*** Opening Exercise text ***

If you do adopt i hope you wont base your choice on looks.
Feyma
Hi geoffrey fletcher – True. Luckily they had those nuns and volunteers and the helpers there to take care of these needy kids. But I know lots of kids here too that just begging. Really hard seeing them. It’s really a heartbreak.
I think you should ask DSWD people whats the best way for you to adopt here in the Philippines.
Take care!
Geoffrey Fletcher
it breaks my heart to see gods children with no loving parents.that many families would love to adopt those loving children
sugar
Hi Ms. Feyma, several months to go and it will be holiday season, more goodies to buy and share.. and more smiles to bring to the eyes of every child.. even if it’s just for little while.
Feyma
Hi sugar – Yes, that’s one of the place to take in mind now for our LIP Drive. Can’t wait to give goodies to the kids there.
Take care!
Cemlyn
Like too many people I suppose my first encounter with the Philippines was in Angeles City. I soon ventured away from there but my girlfriend was always wanting me to give coins to the kids. I was happy to do that but what I saw was these kids running around to the nearest ‘coin game’. Sometimes we call these odds and evens, heads and tails and so on. They were gambling with the money. They were starving, you could see that but all they were interested in was gambling. They would ay that they wanted to make more money so they could buy more rice for their family. That’s the eternal draw for every gambler. My girlfriend and I started to give small packets of rice out instead. I was happy with this because that way they would be getting food right?? No, I was wrong. They were selling the packets of rice and then off to the game again. So we cooked the rice and made some of those small packets of the soya sauce with chillies and vinegar. Small enough just to be a quick snack really, about 1 big handful of cooked rice in each bag. We made the kids eat the rice where we were. That worked. I had the idea of asking around and getting expats to give just their small change to help buy rice and stuff to feed some of the kids that lived on the street. I got a rude awakening. “Be careful” I was told. “The police could cause you trouble by accusing you of pedophile stuff”. “What” I said, “I’m trying to help”. Once they know you are spending money on the kids they will try to con you out of money, I was told. Then there are those who will offer to help you and they might be pedophiles. Because you are organizing it the police will blame you. Oh boy, I do not need that I thought. Then there were stories of guys that had organized things like this. A central place where they cooked very simple food, mainly rice that was available at lunchtime only. Started with just a few kids but soon they got overwhelmed. They saw parents drop their children off by the side of the road to go in to get their free meal. The system got totally abused and the guys had to stop it. They could not go through the process of deciding who was legit and who was not and they certainly couldn’t afford to feed anybody that turned up. The sentiment was right, the action that these guys did was right but they still had to stop just as I stopped.
It’s nice to hear of the place you mentioned. Not nice that it is needed of course. It takes a hell of a commitment to set something like that up and you know your emotions are going to be ripped apart with what you see. I take my hat off to these people. I like to help and would certainly volunteer if there was something close to here. Yes it takes money but surprisingly little. What it really takes is your time and commitment. I encourage anybody to get involved if you can in a properly organized venture so that you are a little protected. It is true what they say, you get back a lot more than you put in.

*** Closing Exercise text ***
*** Opening Provided data ***

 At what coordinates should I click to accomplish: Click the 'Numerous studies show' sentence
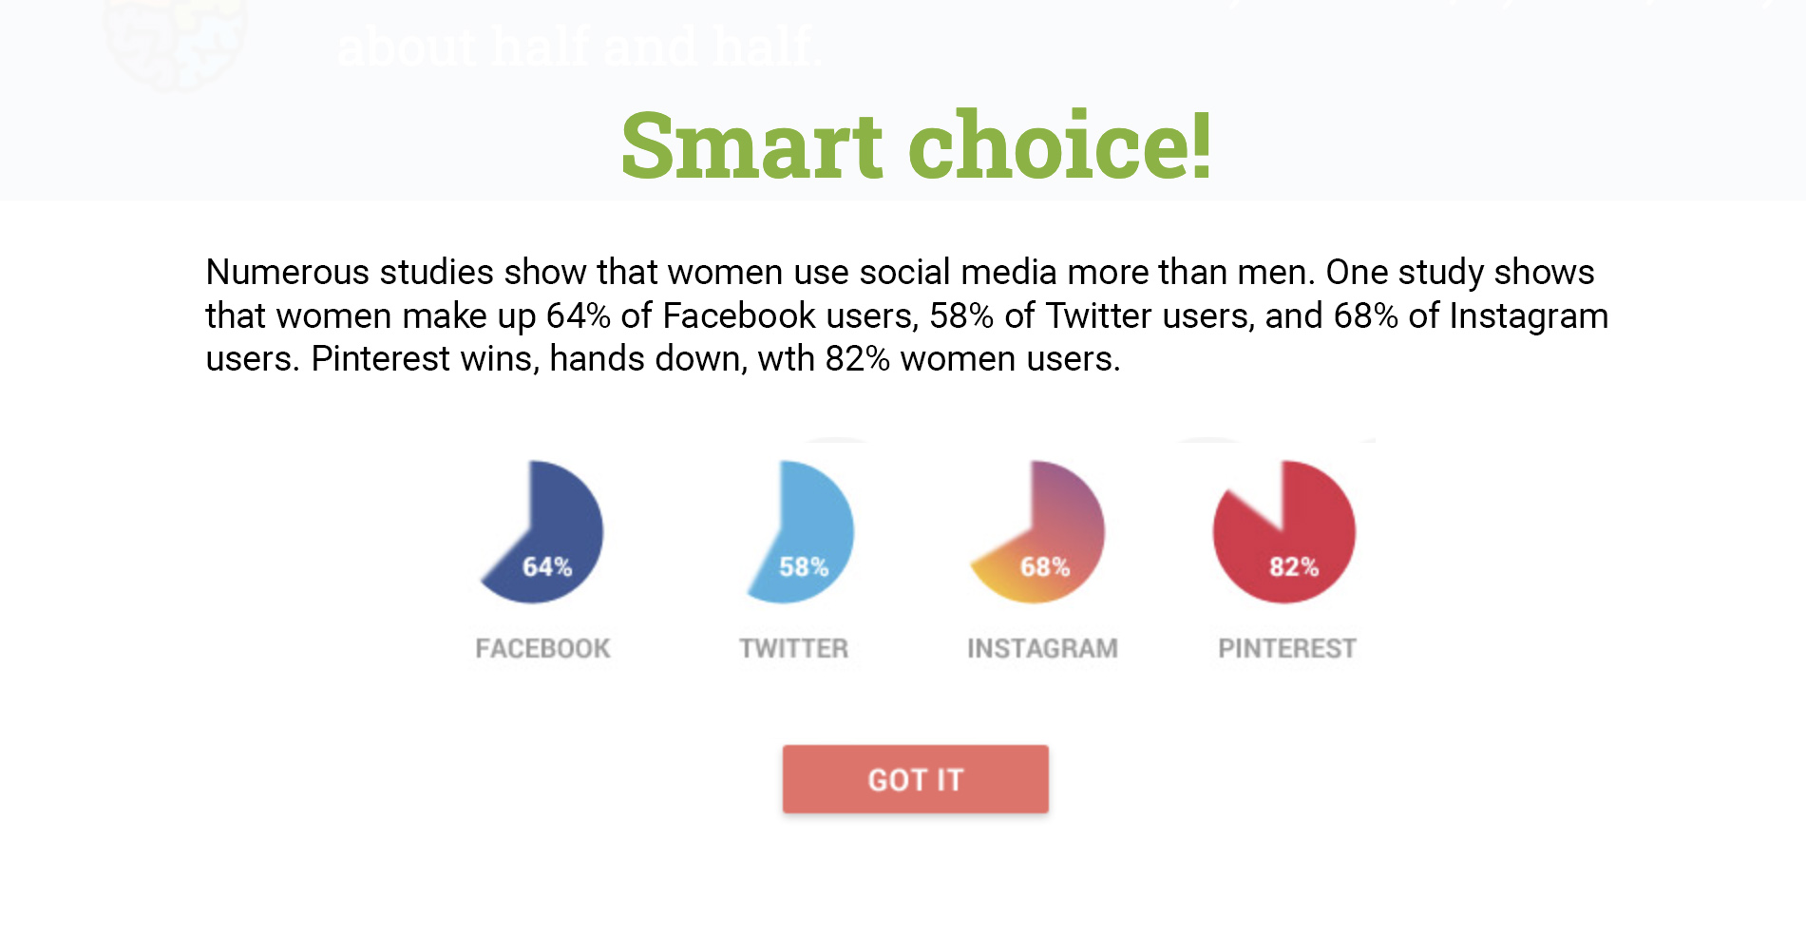(760, 273)
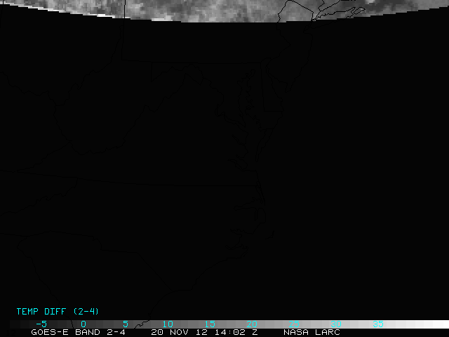Choose the 20 value on temperature scale
This screenshot has height=337, width=449.
coord(251,324)
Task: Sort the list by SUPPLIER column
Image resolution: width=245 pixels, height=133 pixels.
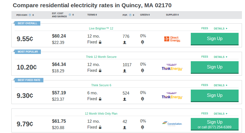Action: click(x=172, y=15)
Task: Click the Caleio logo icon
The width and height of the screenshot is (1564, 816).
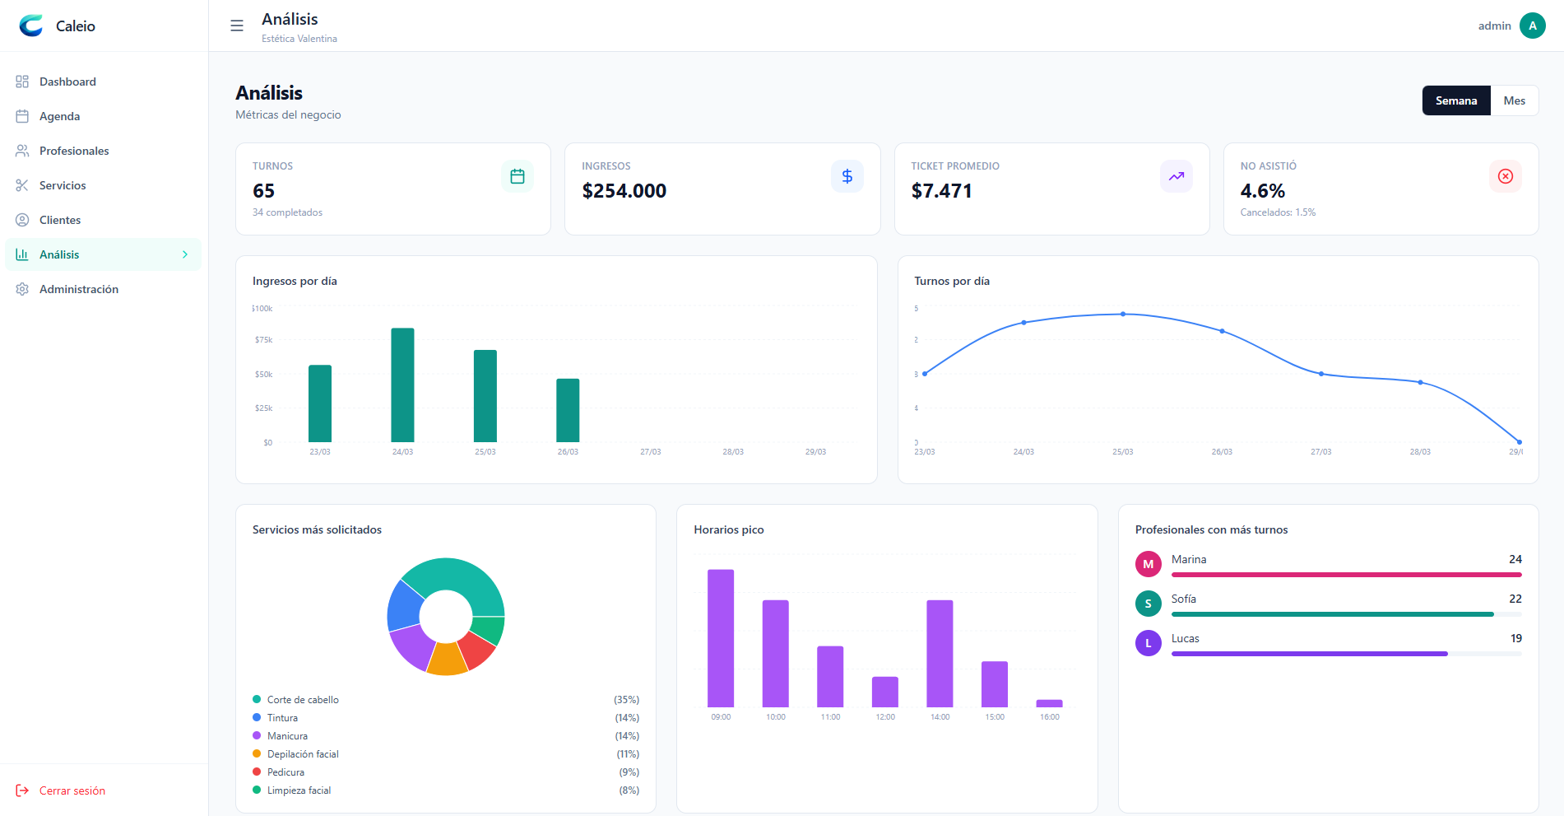Action: click(x=31, y=26)
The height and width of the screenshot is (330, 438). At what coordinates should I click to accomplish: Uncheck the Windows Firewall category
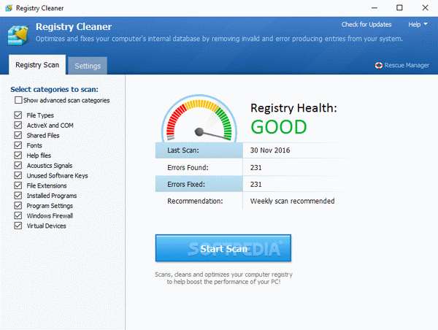point(18,216)
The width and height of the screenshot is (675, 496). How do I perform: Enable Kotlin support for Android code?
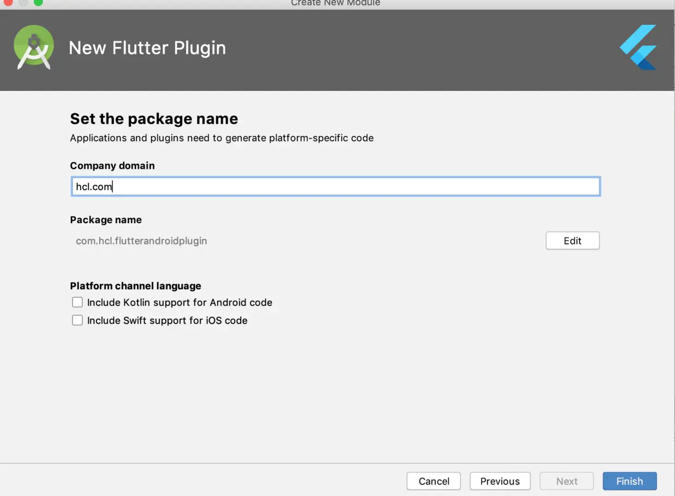(77, 302)
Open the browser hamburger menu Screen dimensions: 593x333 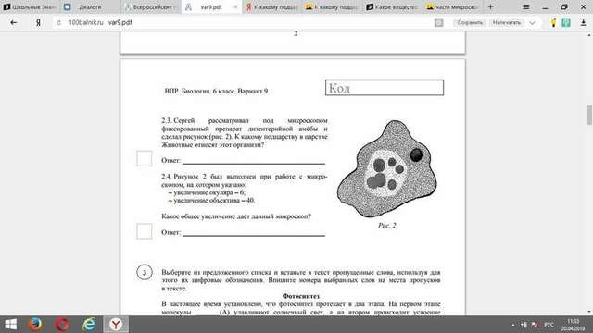526,6
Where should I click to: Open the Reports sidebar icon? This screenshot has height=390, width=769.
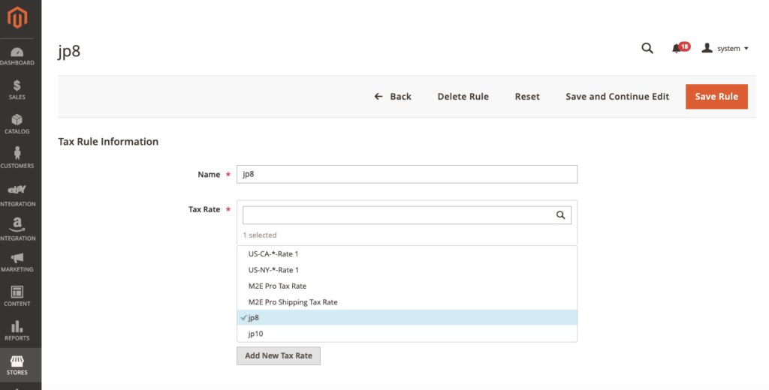[x=17, y=331]
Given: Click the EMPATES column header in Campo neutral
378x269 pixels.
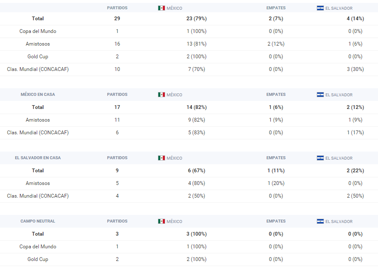Looking at the screenshot, I should 276,221.
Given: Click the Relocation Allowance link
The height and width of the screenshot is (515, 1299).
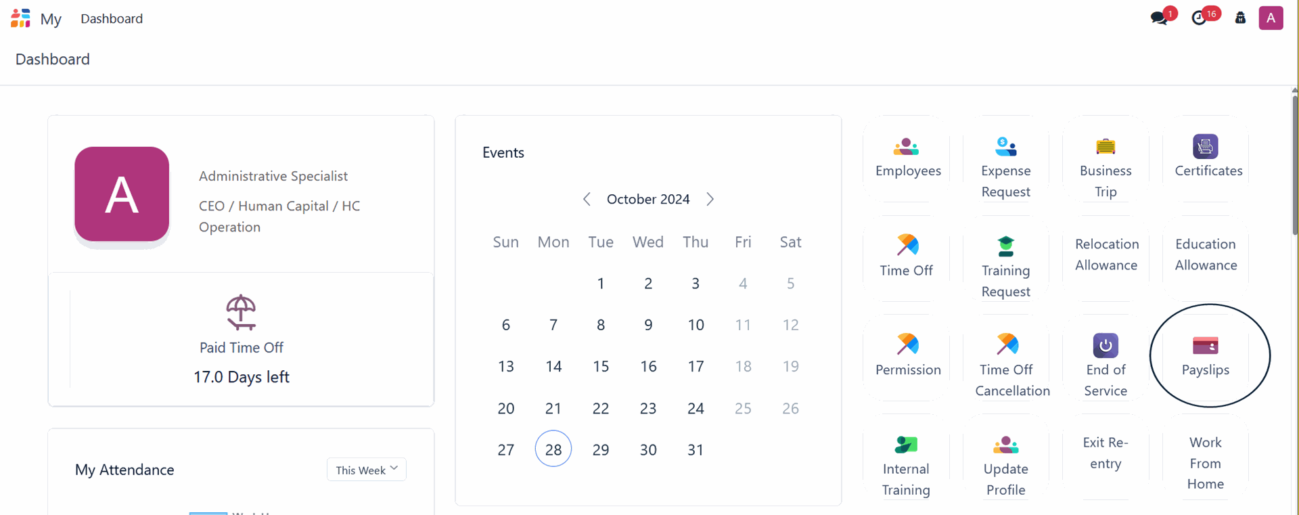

*** Closing Provided data ***

= Your instructions =
Return, verbatim, the portion of the comment thread from "If you do adopt" to "for little while.". These rows come from a different source than the comment thread.

= Exercise solution =
If you do adopt i hope you wont base your choice on looks.
Feyma
Hi geoffrey fletcher – True. Luckily they had those nuns and volunteers and the helpers there to take care of these needy kids. But I know lots of kids here too that just begging. Really hard seeing them. It’s really a heartbreak.
I think you should ask DSWD people whats the best way for you to adopt here in the Philippines.
Take care!
Geoffrey Fletcher
it breaks my heart to see gods children with no loving parents.that many families would love to adopt those loving children
sugar
Hi Ms. Feyma, several months to go and it will be holiday season, more goodies to buy and share.. and more smiles to bring to the eyes of every child.. even if it’s just for little while.